Exercise directions ::
Output all of the entries exactly as written.

┄┄┄┄┄┄┄┄┄┄┄┄┄┄┄┄┄┄┄┄

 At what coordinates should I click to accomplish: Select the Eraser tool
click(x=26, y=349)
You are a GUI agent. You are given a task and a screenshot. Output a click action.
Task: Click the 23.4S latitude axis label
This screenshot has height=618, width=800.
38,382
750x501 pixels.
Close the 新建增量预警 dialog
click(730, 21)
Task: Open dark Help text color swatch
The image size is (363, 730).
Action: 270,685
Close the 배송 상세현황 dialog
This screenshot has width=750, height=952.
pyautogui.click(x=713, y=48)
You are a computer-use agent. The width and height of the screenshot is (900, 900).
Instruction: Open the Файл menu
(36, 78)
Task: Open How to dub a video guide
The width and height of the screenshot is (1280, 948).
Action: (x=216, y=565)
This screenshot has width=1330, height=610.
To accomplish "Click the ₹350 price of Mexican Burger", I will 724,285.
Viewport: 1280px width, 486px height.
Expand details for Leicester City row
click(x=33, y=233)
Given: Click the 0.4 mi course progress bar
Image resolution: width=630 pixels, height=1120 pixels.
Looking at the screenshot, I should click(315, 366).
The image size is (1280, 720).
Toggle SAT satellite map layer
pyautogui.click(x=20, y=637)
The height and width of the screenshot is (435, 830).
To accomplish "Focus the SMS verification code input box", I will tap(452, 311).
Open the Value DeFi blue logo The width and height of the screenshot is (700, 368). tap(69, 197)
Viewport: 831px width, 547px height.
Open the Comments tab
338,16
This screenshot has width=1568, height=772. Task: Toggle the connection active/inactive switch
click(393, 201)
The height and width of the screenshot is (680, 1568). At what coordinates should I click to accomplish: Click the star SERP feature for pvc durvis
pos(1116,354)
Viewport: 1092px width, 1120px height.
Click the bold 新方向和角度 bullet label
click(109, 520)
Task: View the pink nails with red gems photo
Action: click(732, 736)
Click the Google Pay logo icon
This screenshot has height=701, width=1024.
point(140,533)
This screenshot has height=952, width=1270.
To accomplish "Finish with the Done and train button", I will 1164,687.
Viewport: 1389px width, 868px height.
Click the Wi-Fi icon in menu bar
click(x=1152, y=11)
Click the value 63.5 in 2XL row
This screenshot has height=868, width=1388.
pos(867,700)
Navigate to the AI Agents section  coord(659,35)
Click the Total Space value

┄┄┄┄┄┄┄┄┄┄┄┄┄┄┄┄┄┄┄┄

Answer box ::
 At what coordinates should I click to accomplish: Select the Eraser tool
click(x=26, y=349)
You are a GUI agent. You are given a task and a screenshot. Output a click action.
Task: Click the 23.4S latitude axis label
This screenshot has height=618, width=800.
38,382
750x501 pixels.
Close the 新建增量预警 dialog
click(730, 21)
Task: Open dark Help text color swatch
The image size is (363, 730).
Action: 270,685
Close the 배송 상세현황 dialog
This screenshot has width=750, height=952.
pyautogui.click(x=713, y=48)
You are a computer-use agent. The width and height of the screenshot is (900, 900).
Instruction: Open the Файл menu
(36, 78)
Task: Open How to dub a video guide
The width and height of the screenshot is (1280, 948).
Action: (x=216, y=565)
This screenshot has width=1330, height=610.
To accomplish "Click the ₹350 price of Mexican Burger", I will 724,285.
Viewport: 1280px width, 486px height.
Expand details for Leicester City row
click(x=33, y=233)
Given: Click the 0.4 mi course progress bar
Image resolution: width=630 pixels, height=1120 pixels.
Looking at the screenshot, I should click(315, 366).
The image size is (1280, 720).
Toggle SAT satellite map layer
pyautogui.click(x=20, y=637)
The height and width of the screenshot is (435, 830).
To accomplish "Focus the SMS verification code input box", I will tap(452, 311).
Open the Value DeFi blue logo The width and height of the screenshot is (700, 368). tap(69, 197)
Viewport: 831px width, 547px height.
Open the Comments tab
338,16
This screenshot has width=1568, height=772. Task: Toggle the connection active/inactive switch
click(393, 201)
The height and width of the screenshot is (680, 1568). At what coordinates should I click to accomplish: Click the star SERP feature for pvc durvis
pos(1116,354)
Viewport: 1092px width, 1120px height.
Click the bold 新方向和角度 bullet label
click(109, 520)
Task: View the pink nails with red gems photo
Action: click(732, 736)
Click the Google Pay logo icon
This screenshot has height=701, width=1024.
point(140,533)
This screenshot has height=952, width=1270.
To accomplish "Finish with the Done and train button", I will 1164,687.
Viewport: 1389px width, 868px height.
Click the Wi-Fi icon in menu bar
click(x=1152, y=11)
Click the value 63.5 in 2XL row
This screenshot has height=868, width=1388.
pos(867,700)
Navigate to the AI Agents section  coord(659,35)
Click the Total Space value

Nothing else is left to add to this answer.